Medium-Coarse coffee looks like regular sand— not the powdery Caribbean kind, but the more northern course variety. Automatic coffee makers with flat filters, some manual pour-overs, and Aeropress devices use this type of grind.

Medium grounds are your basic coffee grind texture which most people visualize when thinking of coffee grounds. This is a good starting point to test your grinding skills. Get to a medium grind, and then adjust from there to see how the texture changes from fine to course.

If you only have access to a blade grinder, pulse the coffee beans for about 10 to 15 seconds to get basic medium ground coffee.

Medium-Coarse Ground

Medium-Coarse coffee looks like kosher salt. You can actually start to see little bean flecks in the course grind types. Chemex and Cafe Solo devices recommend this grind size because the manufacturers believe it to allow the best extraction and flow rate for their products.

If the coffee is ground too fine the water won’t filter fast enough. If it’s ground too coarse, it will filter too fast and won’t pull the oils and good coffee components to give the best results.

Coarse Ground

Coarse ground coffee is getting rockier, with sharp edges, and bigger bean particles present. Coarse ground coffee should look like sea salt or coarse salt. The French Press is the most common device to use this size.

Your burr coffee grinder won’t be working very long to achieve this consistency, just a few seconds.

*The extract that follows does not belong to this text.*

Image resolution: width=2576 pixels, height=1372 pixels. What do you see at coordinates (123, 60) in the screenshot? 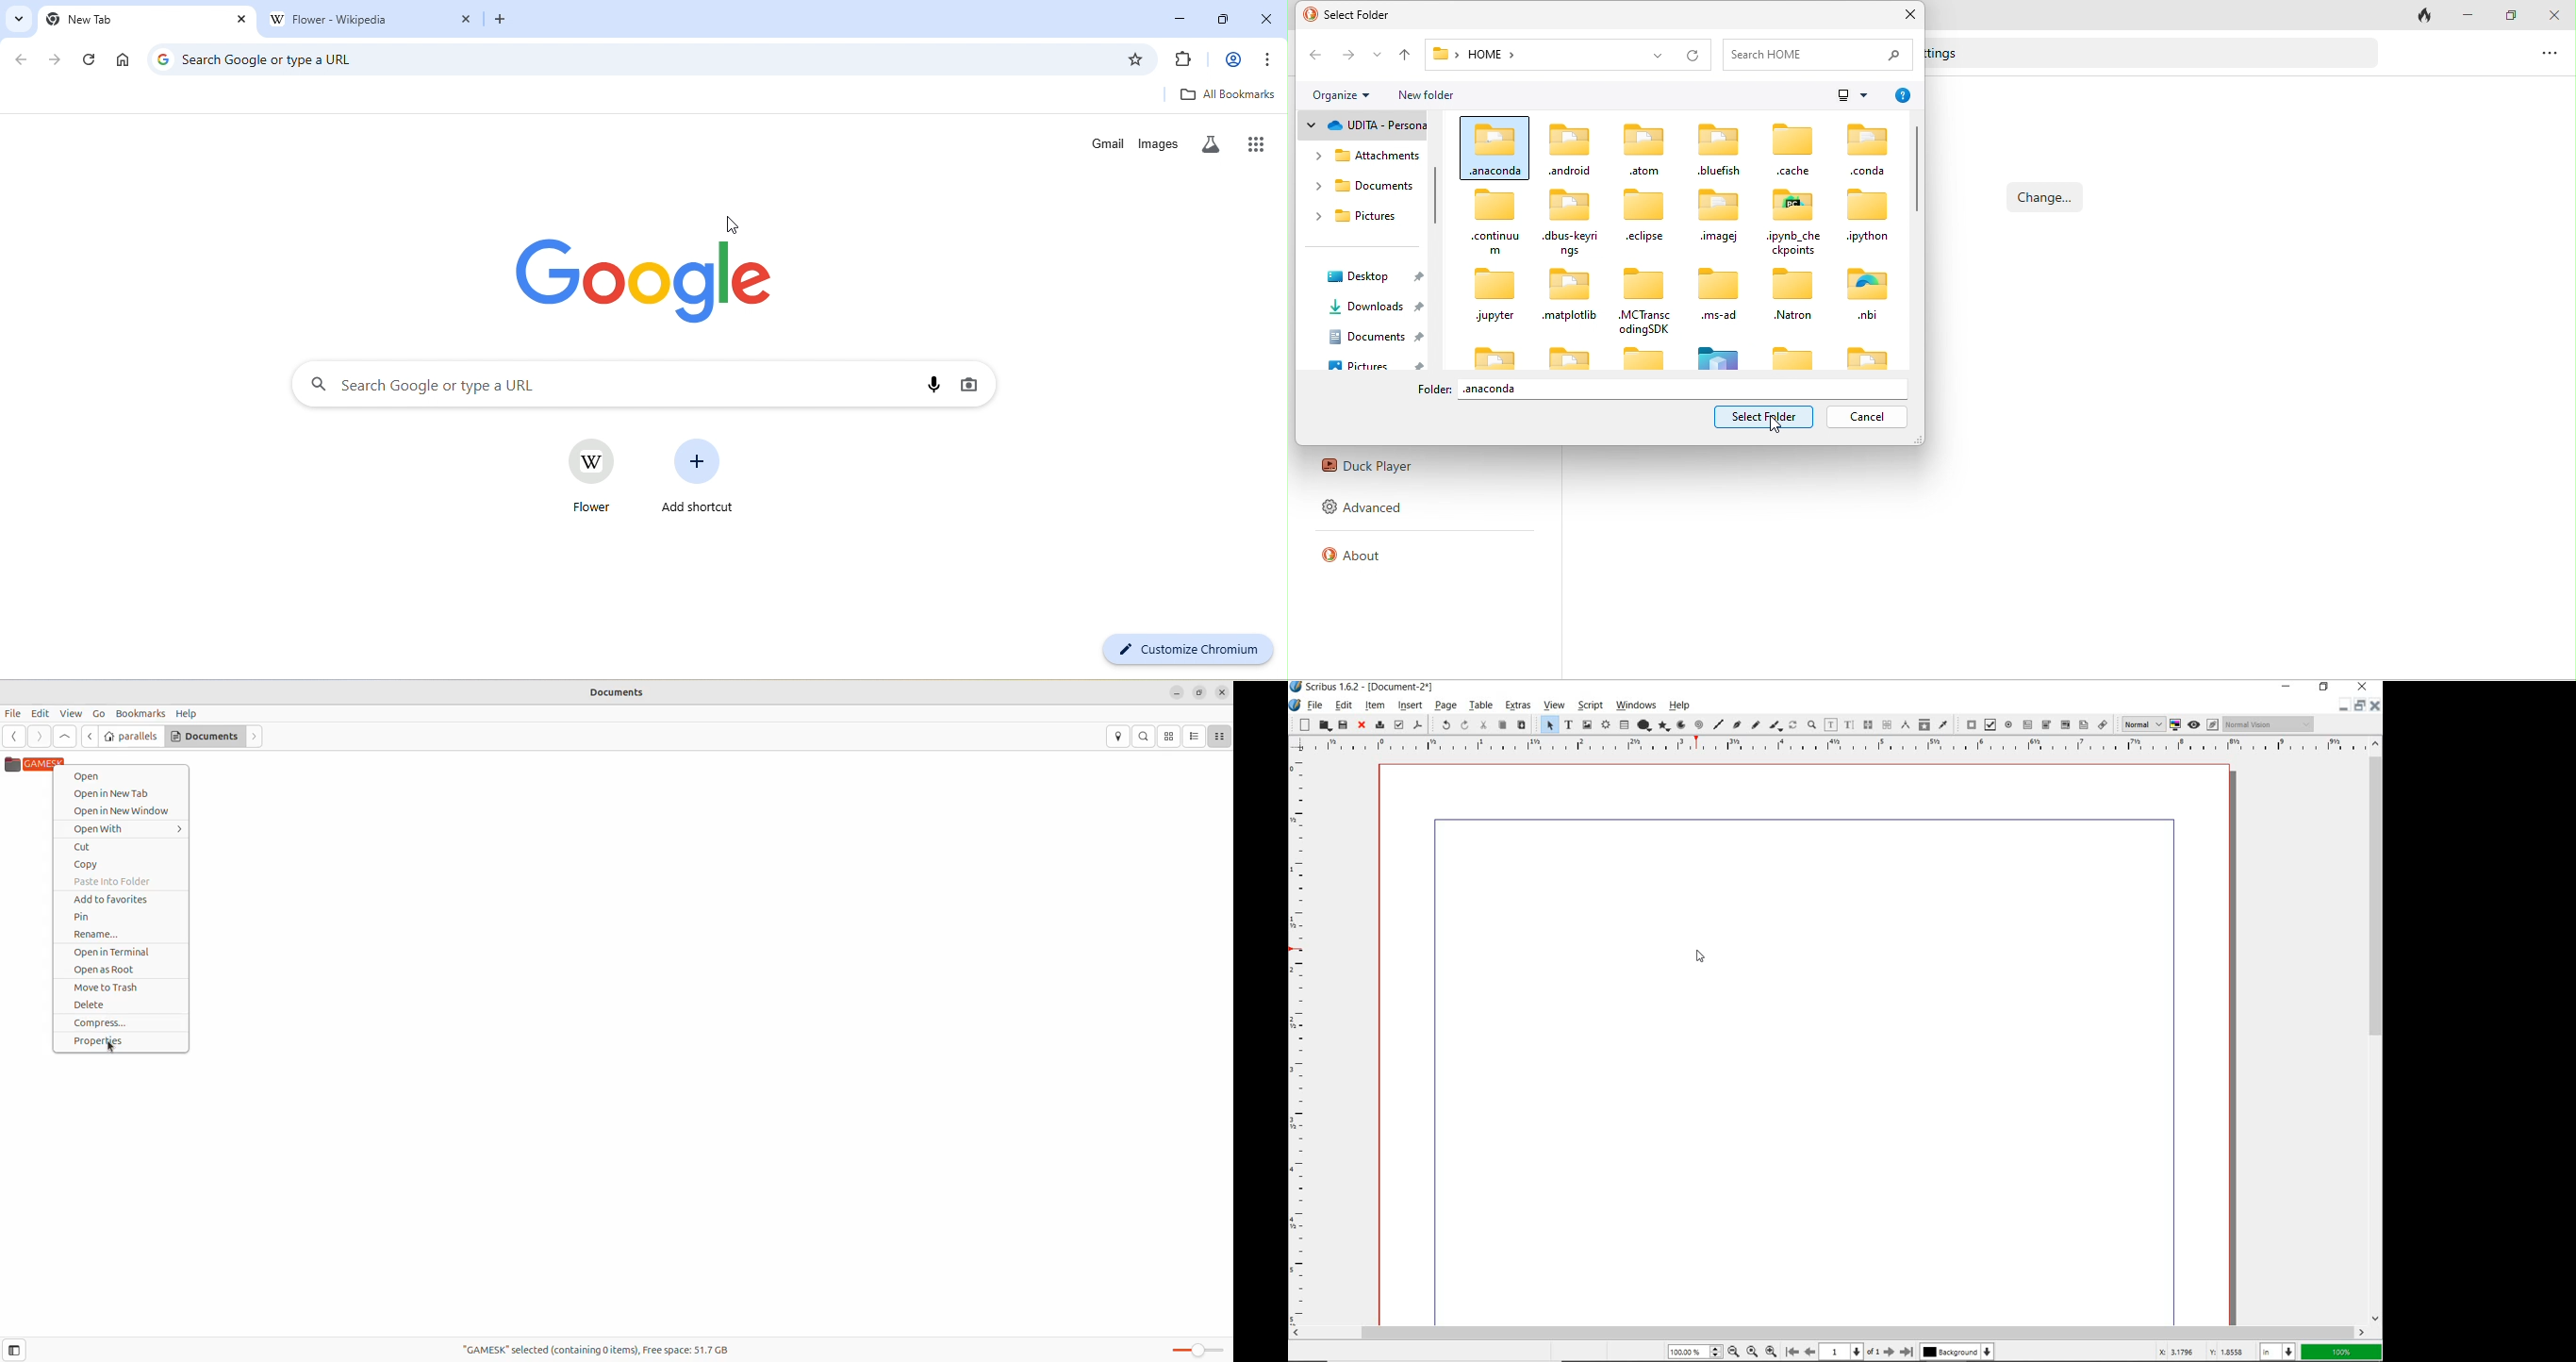
I see `home` at bounding box center [123, 60].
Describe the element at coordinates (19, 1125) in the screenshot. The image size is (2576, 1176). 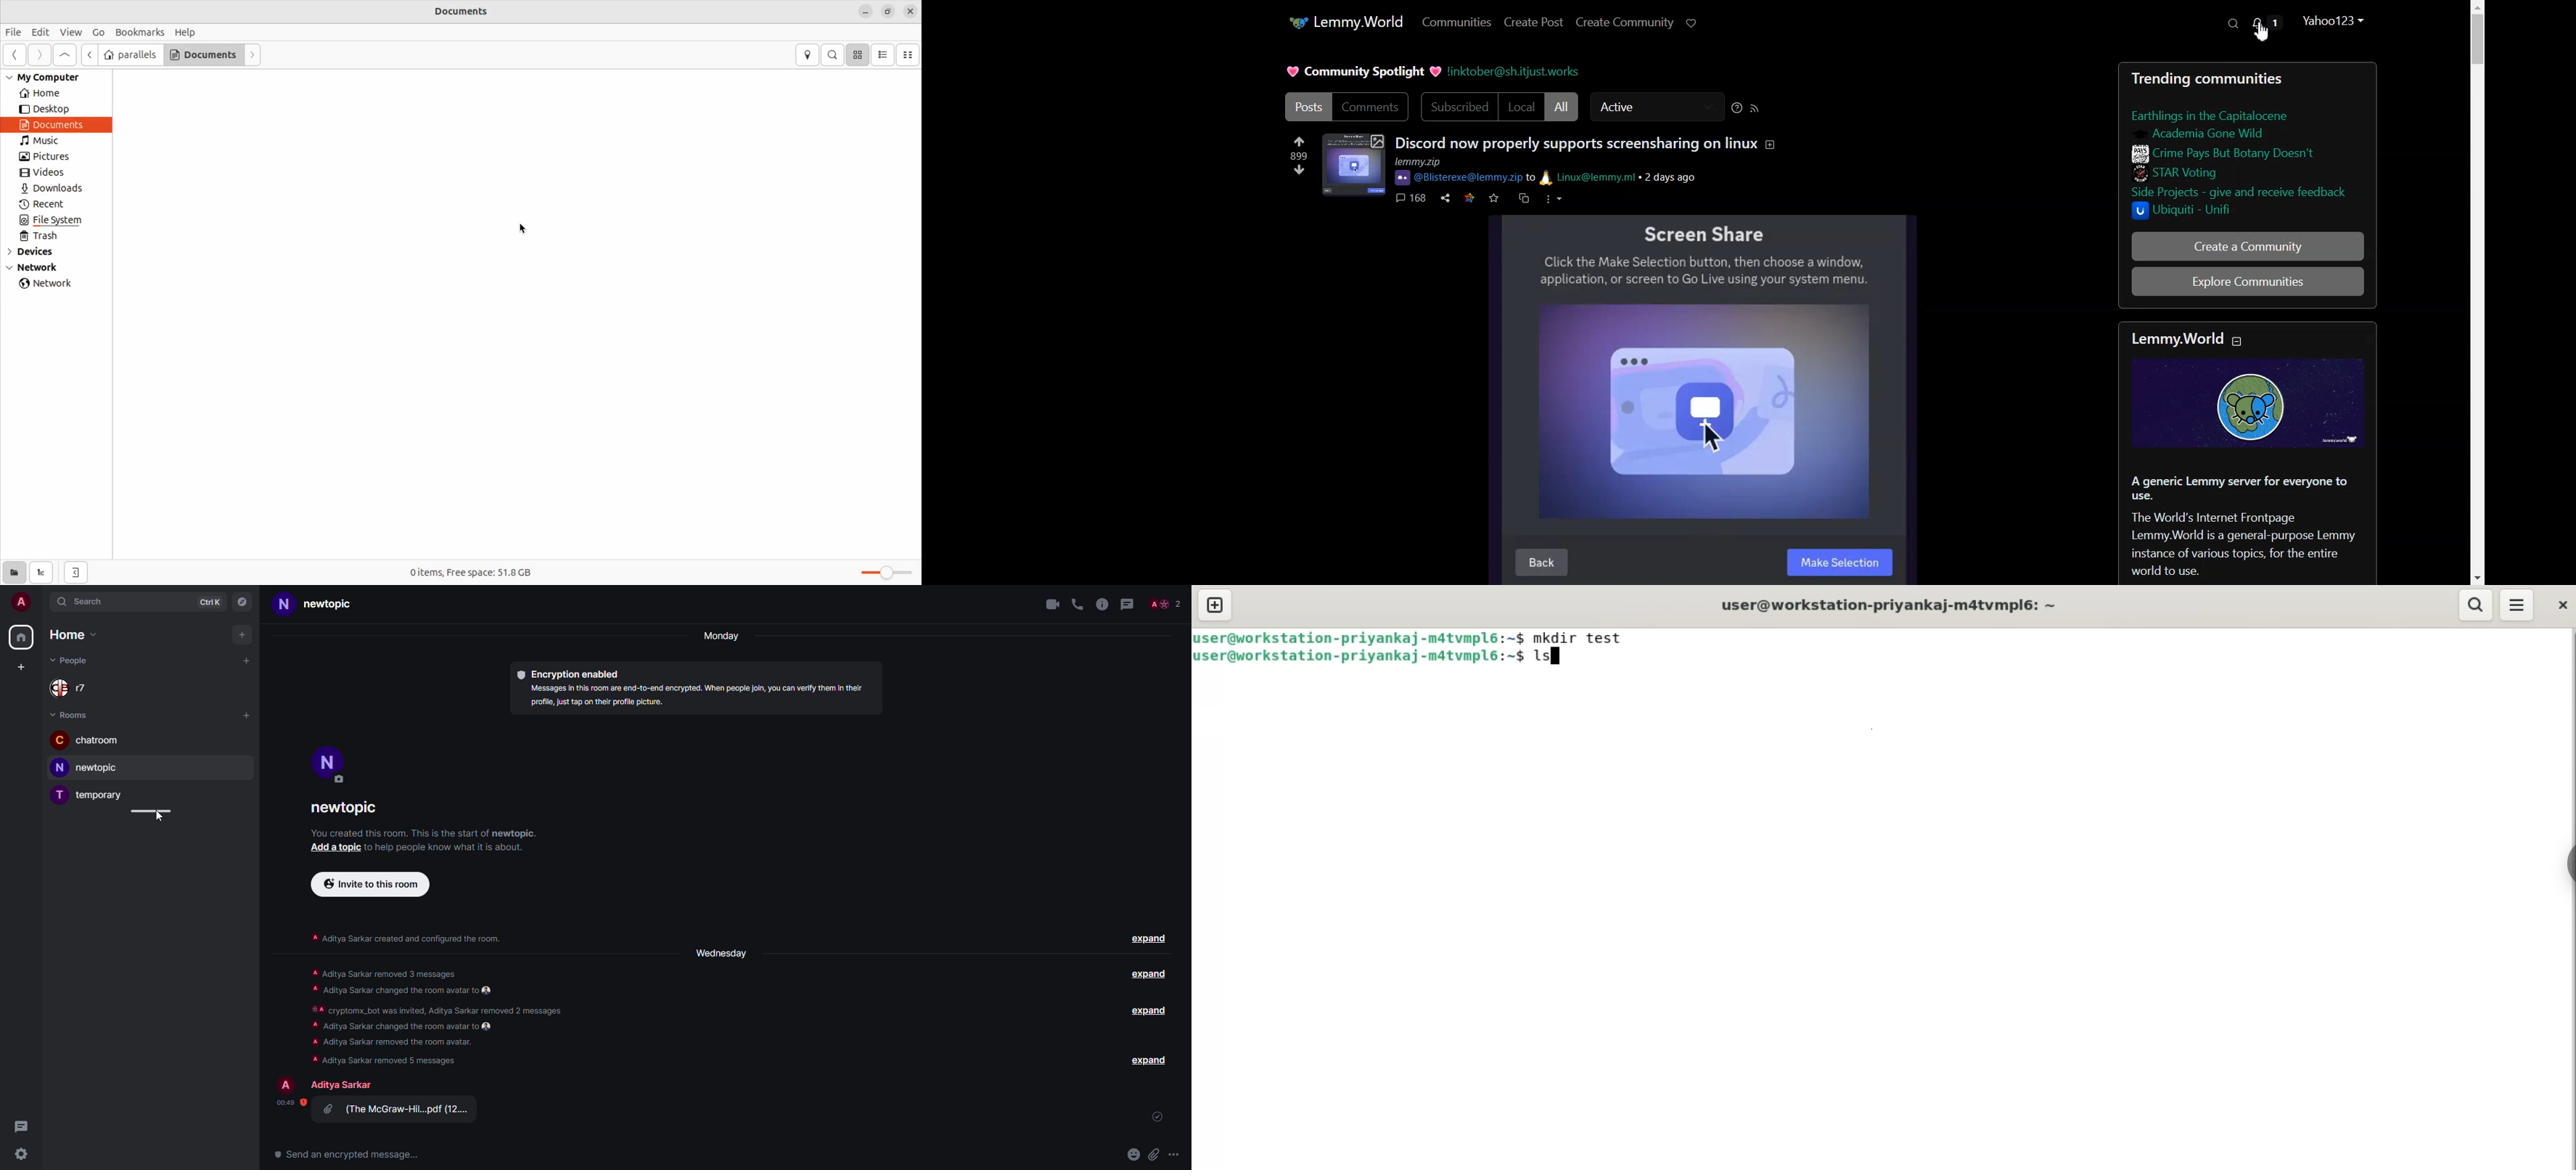
I see `threads` at that location.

If you only have access to a blade grinder, pulse the coffee beans for only 5 to 10 seconds to achieve the coarse ground coffee size.

Extra-Coarse Ground

On the opposite spectrum from Turkish or extra-fine grounds, extra-course is the chunkiest ground size. The coffee beans are spending just a few seconds in the grinder to break up the beans to an extra-course chunky size.

Coffee types that use extra-course grounds are cold brews and cold presses in which grounds spend an extended amount of contact time with the water. For comparison, the water contact time for espresso is about 30 seconds. Cold brews can be up to 12 hours or more.